Personal information
- Full name: Pedro Juárez Monti
- Date of birth: 17 February 2014 (age 12)
- Place of birth: Salta Province, Argentina
- Position: Midfielder

Team information
- Current team: Barcelona

Youth career
- Years: Team
- 0000–2021: Atlètic Sant Just
- 2021–: Barcelona

= Pedrito Juárez =

Argentine footballer (born 2014)

Pedro Juárez Monti (born 17 February 2014) is an Argentine footballer who plays as a midfielder for Barcelona.

==Early life==
Juárez was born on 17 February 2014. The son of Gonzalo and Maria, he has a brother. Born in Salta Province, Argentina, he moved with his family to California, United States. Subsequently, he moved with his family to Barcelona, Spain in 2020.

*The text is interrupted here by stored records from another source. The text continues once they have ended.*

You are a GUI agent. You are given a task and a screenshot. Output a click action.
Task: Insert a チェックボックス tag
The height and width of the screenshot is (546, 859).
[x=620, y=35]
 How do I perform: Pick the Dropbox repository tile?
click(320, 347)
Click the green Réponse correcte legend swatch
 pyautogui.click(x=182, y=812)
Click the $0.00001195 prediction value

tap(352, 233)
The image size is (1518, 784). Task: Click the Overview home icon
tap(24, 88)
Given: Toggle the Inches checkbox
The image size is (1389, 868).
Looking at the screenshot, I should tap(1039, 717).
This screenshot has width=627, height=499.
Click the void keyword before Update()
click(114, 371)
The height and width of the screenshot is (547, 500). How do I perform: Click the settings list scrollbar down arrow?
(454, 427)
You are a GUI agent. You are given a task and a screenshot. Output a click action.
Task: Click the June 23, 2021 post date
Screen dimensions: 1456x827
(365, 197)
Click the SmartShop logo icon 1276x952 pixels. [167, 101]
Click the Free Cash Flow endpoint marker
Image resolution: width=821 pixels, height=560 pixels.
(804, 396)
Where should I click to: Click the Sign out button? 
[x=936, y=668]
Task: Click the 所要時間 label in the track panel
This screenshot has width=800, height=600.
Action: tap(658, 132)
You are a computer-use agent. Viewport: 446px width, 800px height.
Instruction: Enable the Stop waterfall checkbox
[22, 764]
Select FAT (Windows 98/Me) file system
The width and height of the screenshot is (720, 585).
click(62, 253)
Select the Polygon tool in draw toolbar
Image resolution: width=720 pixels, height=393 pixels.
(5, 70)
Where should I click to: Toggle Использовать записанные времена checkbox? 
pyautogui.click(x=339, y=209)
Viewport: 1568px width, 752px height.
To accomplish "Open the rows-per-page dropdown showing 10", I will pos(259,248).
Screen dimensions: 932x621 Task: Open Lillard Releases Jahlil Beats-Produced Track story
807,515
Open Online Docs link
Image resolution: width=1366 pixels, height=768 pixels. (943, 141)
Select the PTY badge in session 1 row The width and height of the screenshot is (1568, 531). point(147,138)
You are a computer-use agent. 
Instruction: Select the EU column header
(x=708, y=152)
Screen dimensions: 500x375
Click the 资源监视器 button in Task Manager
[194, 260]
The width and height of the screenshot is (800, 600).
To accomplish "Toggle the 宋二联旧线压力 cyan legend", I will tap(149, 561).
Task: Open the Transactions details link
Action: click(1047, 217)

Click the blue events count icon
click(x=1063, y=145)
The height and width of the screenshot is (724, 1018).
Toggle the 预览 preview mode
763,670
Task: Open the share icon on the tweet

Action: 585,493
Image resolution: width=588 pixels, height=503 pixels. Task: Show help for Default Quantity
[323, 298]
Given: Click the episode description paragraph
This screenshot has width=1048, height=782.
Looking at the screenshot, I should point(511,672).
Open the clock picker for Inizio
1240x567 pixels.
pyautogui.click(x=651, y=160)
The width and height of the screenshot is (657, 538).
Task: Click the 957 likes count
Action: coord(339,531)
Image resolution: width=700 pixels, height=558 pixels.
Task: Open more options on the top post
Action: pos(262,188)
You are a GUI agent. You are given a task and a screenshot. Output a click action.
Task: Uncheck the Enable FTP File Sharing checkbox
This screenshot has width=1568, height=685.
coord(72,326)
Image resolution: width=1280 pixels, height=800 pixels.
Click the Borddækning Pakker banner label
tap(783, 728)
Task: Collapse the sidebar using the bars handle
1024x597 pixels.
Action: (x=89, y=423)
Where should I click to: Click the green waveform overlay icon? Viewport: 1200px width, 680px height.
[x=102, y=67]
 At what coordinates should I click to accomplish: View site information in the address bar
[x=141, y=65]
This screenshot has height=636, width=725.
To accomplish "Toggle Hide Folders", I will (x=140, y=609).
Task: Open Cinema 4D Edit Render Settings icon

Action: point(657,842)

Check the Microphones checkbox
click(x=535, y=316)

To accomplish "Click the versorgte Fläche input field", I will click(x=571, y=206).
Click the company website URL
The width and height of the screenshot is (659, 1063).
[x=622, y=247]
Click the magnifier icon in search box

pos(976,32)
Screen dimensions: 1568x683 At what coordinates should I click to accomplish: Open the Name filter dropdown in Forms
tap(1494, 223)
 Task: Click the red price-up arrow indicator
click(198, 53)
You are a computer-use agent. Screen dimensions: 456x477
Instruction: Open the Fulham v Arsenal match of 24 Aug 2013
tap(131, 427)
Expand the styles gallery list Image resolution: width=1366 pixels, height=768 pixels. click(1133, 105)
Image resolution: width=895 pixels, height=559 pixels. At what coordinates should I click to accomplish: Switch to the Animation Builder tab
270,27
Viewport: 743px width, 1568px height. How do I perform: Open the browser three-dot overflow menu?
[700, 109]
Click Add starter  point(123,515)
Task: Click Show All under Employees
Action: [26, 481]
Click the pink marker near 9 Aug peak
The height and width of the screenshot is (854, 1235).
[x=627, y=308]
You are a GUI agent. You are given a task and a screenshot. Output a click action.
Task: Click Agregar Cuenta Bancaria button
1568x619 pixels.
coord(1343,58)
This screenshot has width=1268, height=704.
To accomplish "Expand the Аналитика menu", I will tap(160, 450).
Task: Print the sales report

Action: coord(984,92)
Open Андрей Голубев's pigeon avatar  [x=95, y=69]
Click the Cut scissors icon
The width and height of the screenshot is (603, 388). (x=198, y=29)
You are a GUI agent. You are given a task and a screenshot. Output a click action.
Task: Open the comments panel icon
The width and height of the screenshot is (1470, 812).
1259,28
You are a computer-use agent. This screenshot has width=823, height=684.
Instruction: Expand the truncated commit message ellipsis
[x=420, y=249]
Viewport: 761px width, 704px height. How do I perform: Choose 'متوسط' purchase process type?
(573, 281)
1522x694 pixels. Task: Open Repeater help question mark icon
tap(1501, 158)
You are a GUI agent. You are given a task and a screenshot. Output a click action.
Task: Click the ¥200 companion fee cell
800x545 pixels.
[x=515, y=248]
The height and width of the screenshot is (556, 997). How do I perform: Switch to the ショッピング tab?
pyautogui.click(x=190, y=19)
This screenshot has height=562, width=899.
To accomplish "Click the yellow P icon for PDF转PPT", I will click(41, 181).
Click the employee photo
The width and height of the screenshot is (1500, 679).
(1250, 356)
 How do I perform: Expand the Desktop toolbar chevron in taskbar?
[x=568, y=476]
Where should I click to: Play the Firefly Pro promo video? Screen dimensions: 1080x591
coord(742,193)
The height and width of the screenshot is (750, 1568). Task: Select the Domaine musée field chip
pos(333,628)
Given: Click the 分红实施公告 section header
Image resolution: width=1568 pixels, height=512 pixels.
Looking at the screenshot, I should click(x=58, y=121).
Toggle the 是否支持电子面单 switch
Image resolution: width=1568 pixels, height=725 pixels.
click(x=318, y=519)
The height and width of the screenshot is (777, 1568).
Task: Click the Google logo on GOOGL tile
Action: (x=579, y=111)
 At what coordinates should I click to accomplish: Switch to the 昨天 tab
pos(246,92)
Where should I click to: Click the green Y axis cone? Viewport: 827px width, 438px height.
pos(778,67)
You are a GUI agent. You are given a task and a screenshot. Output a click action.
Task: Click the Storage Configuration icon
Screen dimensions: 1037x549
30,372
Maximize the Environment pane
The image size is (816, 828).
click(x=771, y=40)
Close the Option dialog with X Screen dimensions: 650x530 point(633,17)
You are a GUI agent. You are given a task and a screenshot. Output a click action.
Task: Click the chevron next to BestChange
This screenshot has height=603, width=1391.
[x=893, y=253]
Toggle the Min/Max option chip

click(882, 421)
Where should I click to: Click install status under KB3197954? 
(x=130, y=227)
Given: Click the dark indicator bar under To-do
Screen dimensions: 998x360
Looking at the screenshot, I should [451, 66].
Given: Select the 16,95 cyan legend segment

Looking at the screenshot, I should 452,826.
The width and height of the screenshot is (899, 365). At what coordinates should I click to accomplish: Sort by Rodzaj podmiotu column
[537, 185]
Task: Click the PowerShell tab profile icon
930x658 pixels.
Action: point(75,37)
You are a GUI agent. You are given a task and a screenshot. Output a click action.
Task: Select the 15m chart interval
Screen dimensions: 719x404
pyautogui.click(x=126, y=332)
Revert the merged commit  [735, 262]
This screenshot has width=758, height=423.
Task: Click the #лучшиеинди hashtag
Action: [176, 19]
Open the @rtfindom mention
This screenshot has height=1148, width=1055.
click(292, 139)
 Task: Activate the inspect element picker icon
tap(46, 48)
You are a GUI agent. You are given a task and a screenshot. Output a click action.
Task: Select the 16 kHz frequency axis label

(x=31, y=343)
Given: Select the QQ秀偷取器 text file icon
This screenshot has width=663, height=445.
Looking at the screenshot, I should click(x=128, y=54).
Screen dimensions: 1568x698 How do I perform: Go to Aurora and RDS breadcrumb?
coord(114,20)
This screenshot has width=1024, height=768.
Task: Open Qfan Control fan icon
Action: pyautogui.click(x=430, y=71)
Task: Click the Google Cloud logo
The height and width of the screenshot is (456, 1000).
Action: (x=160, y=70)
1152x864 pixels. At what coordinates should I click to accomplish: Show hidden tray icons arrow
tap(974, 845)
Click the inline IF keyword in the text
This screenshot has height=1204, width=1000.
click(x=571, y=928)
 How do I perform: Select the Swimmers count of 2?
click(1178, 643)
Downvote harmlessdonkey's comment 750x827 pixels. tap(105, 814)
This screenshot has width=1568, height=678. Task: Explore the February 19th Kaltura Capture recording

Growing up, he regarded Argentina internationals Carlos Tevez, Juan Román Riquelme, and Lionel Messi as his football idols and supported Argentine side Gimnasia y Tiro.

==Career==
As a youth player, Juárez joined the youth academy of Spanish side Atlètic Sant Just. Following his stint there, he joined the youth academy of Spanish La Liga side Barcelona in 2021.

==Style of play==
Juárez plays as a midfielder. Known for his dribbling ability, he has received comparisons to Argentina international Lionel Messi.